Let's call the height of the cone " h " and the area of its base " a ".
volume of cone = (1/3)(a)(h)
The water will also be in the shape of a cone, with a height that is 3/4 that of the container.
volume of water = (1/3)(a)(3/4 * h)
volume of water = (3/4) * (1/3)(a)(h)
volume of water = (3/4) * volume of cone
volume of water = 75% of the volume of cone
75% of the cone's volume is filled with water.
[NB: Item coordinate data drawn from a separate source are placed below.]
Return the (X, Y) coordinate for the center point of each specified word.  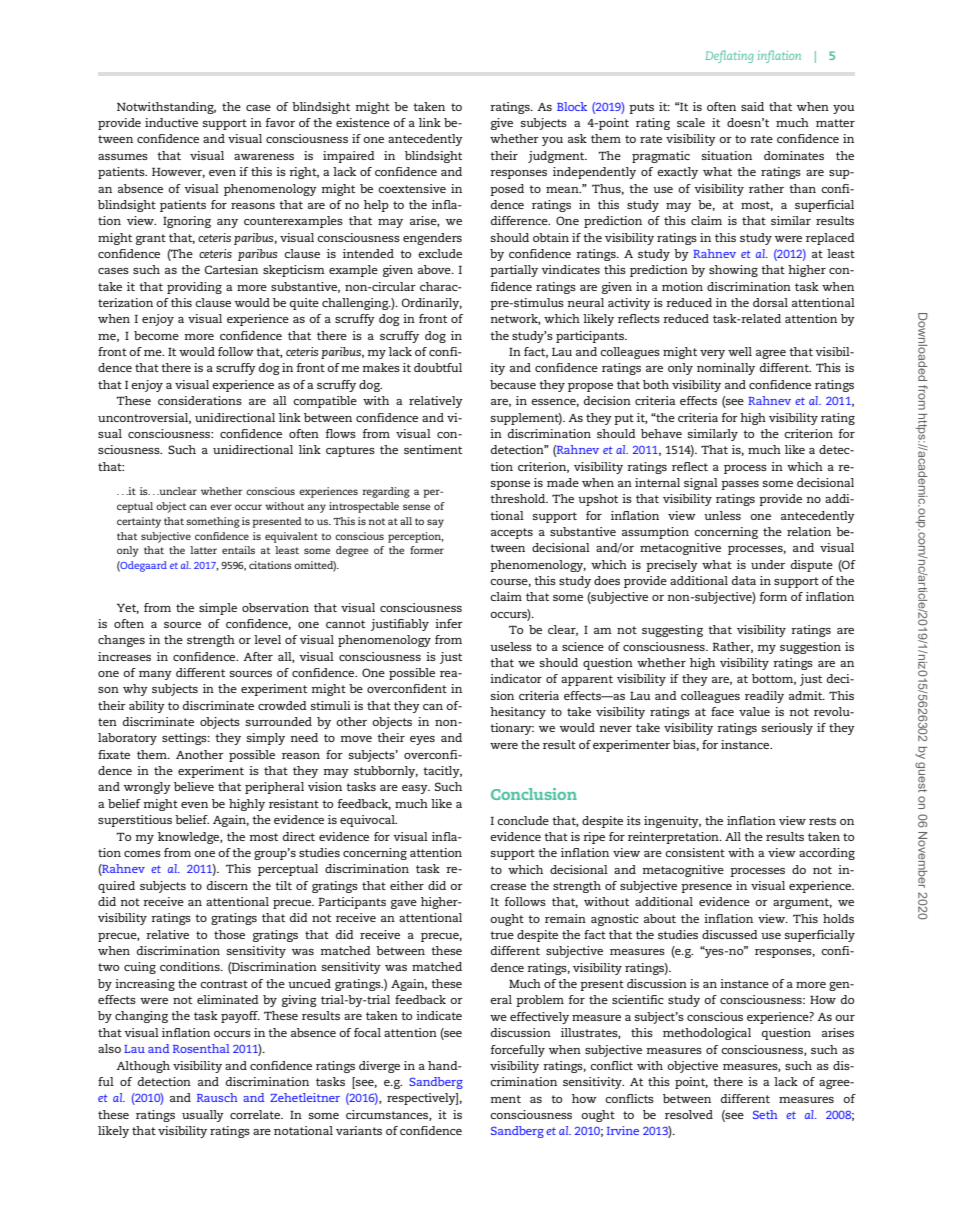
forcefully (518, 1051)
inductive (171, 122)
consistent (695, 852)
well (740, 351)
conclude (523, 820)
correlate (256, 1114)
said (752, 106)
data (744, 580)
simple (218, 609)
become (156, 335)
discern (227, 885)
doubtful (438, 367)
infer (449, 623)
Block (572, 106)
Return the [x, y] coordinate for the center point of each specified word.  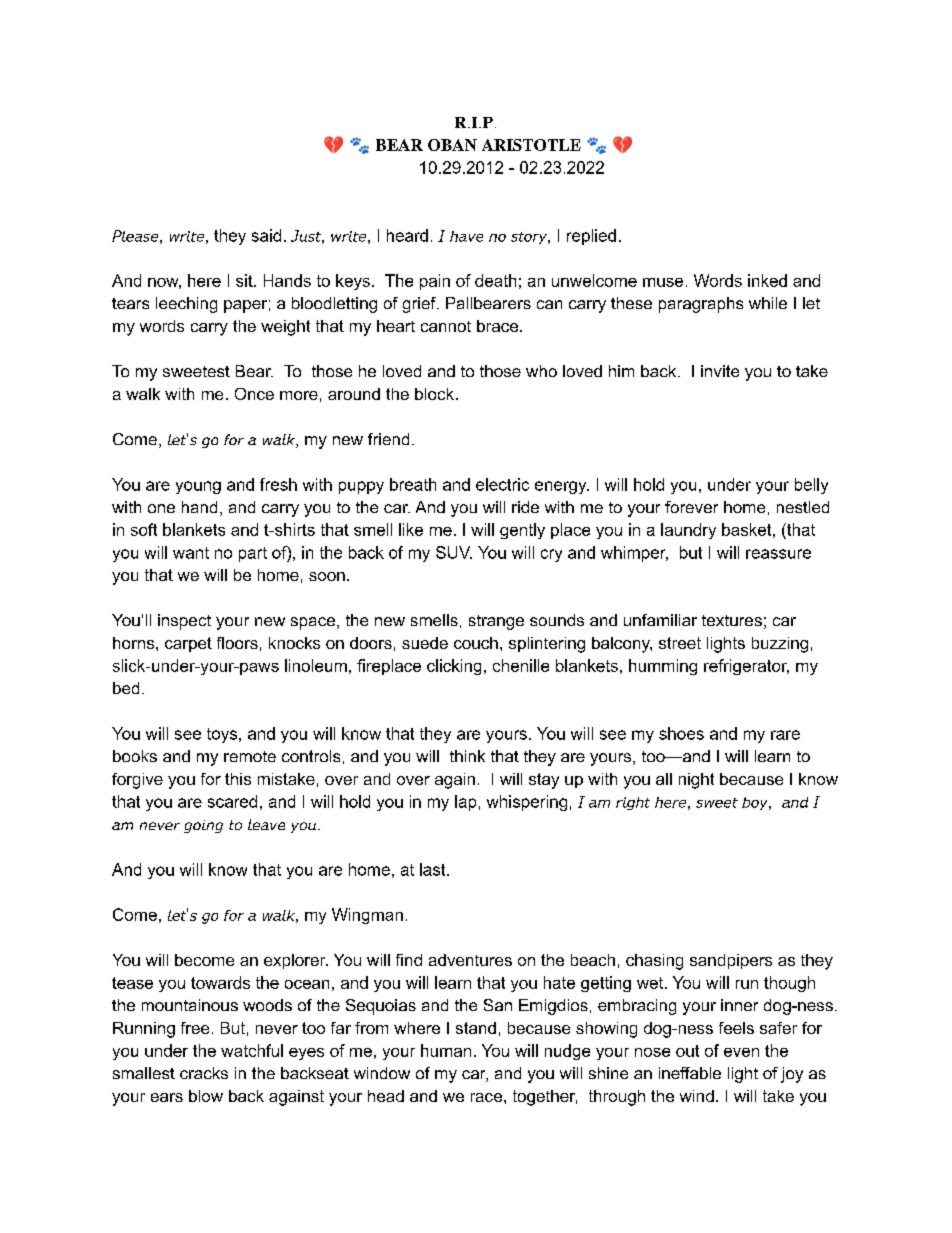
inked [767, 280]
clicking [454, 667]
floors [237, 643]
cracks [204, 1073]
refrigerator [746, 667]
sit [245, 280]
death [495, 280]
Hectictar's answer is correct if the tank is a cylinder....however....a cone is a little different because of the variable cross-sections
We can use similar triangles here......call the radius of the tank r and the height h
So.....if the water is filled to 3/4 of the inverted cone's height.....we have
r / h = x / [3/4] h where x = the radius of the cone formed at the 3/4 water level
So.....x = 3/4 r
So.....the volume of the water when the tank is full is pi * r^2 * h / 3
And the volume of water at the 3/4 level is [pi * [ (3/4) r ] ^2 * [ (3/4)] h ] / 3 =
[ 27/64] pi* r^2 * h / 3
So....the percent of the cone filled with water is 27/64 ≈ .4219 ≈ 42.2%